大河『べらぼう』蔦屋重三郎・瀬川・鳥山検校、それぞれの「夢噺」と「苦悩」を回想しつつ考察【前編】 (7/8ページ)
検校には「妻」としてというよりも、どうしても喋り方や接し方が「花魁」として接してしまうくせが抜けないように感じてしまいます。
以前、蔦重が浄瑠璃の元締めである検校宅に、大人気の富本午之助の「豊前太夫」(寛一郎)襲名の件を願いに訪れた際、瀬川は蔦重の願いを叶えてあげたいと検校に口添えします。
蔦重の仕事を助けるためなら常に全力になる瀬川。検校は「そなたの望むことは全て叶えると決めた」と瀬川の夢(であり蔦重の夢)を叶えてあげました。
「瀬以は、ほんに幸せ者でございます」というお礼の言葉は、検校にとっては虚しく寂しいものに響いたのではないでしょか。
「見えていない目でそんな瀬以を射貫くように見つめる」鳥山検校に対し、「怖い」「静かな嫉妬」「見透かされている」という声は多かったようです。

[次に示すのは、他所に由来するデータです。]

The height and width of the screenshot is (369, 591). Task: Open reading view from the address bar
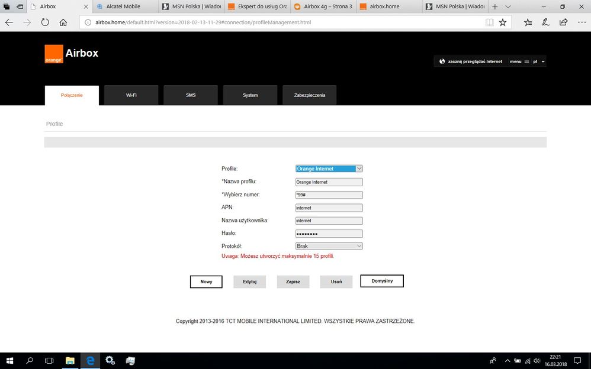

本心を察知されてしまう瀬以と鋭い鳥山検校 NHK大河ドラマ「べらぼう~蔦重栄華乃夢噺~」公式サイトより。
確かにそういう印象もあるのですが、鳥山検校の夢は、妻となった瀬以の丁寧なお礼の言葉よりも「蔦重と会話が弾んでいるときのようなキャッキャッとはしゃぐ喜びの声を聞く」ことなのではないか……そんな風に思うやりとりでした。